Job performance reviews are in around here and apparently I nag too much. I nag about homework. I nag about picked up bedrooms. I nag about dishes in the sink. I nag about food left in rooms. I nag about study habits. It’s apparently out of control, at least according to my children. Since they are the ones that have offered this constructive criticism and the very ones I seek to train up in the way they should go so that when they are old they will not depart from it, I have been doing some soul searching.
I started my introspection by defining “nag.” Google dictionary defines nag (verb): to annoy or irritate a person with persistent fault-finding or continuous urging. My daughter says my nagging lacks perspective because I’m not putting her behavior in the context of what is actually important for a thirteen year old girl. She says I should look at all the bad decisions other kids make and then reverse engineer my way to gratitude that her and her small time problems are the only thing I have to worry about. This has faulty logic all over it, but there is a nugget of truth in there- nagging quenches gratitude. My son says my nagging makes him feel “inferior.” He hates the implication that he is unable to perform in the care of himself without my vocal interference.

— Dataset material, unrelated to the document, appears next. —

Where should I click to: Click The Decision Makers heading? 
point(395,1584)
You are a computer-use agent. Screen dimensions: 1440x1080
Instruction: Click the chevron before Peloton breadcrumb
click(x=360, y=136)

The next thing I thought about were the emotions I felt before I started to nag. Sometimes it is frustration. I become frustrated when I feel like I am the only person invested in the care of our home. Other times it is motivated by fear and insecurity, whether that be on their behalf or my own. Still other times, I don’t have faith that my kids will make smart choices regarding time management. And do they even understand good housekeeping? We live in the South. Cockroaches are real. And finally, sometimes I’m just tired and hangry. I can nag when what I really need are potato chips and a nap.
This past weekend, I watched my husband manage my son so perfectly without any nagging. He empowered him with time management, accountability to tasks, and good faith that he was capable of all of it. Stephen would like nothing more than to spend his entire Sunday playing video games. However, he had some tasks he needed to do around the house as well his homework. Paul said to him, “I understand you have homework, yes? You also need to clean your gun (Stephen shoots sporting clays competitively). At around 5 pm we’re going to replace the headlights on the Jeep. So this day can look however you want it to look, but those are all the things that need to get done.” Full transparency- Stephen was less than thrilled about some of these tasks, but he also realized, I will still have time to do the things I like to do, if I manage my time effectively. And he did. He has developed maturity that I had not realized because I default to nagging him about each task he needs to complete.
Lindsey is a different story. I don’t know if she would have responded the same way as Stephen, but she’s also two years younger. Her exception to my nagging may have a different root cause. She told me that I’m not seeing the good she IS doing. She has told me numerous times, “I would never NOT do my homework.” And as I sit here and think about it, that’s absolutely true. She has always done her work. I can show my gratefulness for her and my trust in her academic diligence, by leaving her alone to handle it. We still need to work on her housekeeping and cleanliness habits, but maybe she’s correct that I’m focused on things that don’t matter as much in the big picture right now.
I’m not sure if I will ever fully defeat the nagging monster inside me, at least as long as the kids live here and my eyes are trained on them daily. The things that motivate me to nag still remain. I want them to accomplish everything in life they dream of doing. I want them to understand how to manage time. I want them to have clean bedrooms so they know how to take care of their living space and so we don’t get insect infestations. I want to eat high carbohydrate snacks that I know I shouldn’t eat.
So, I will probably still speak out of these emotions.
I’m probably still going to nag.
But hopefully, maybe, a little less.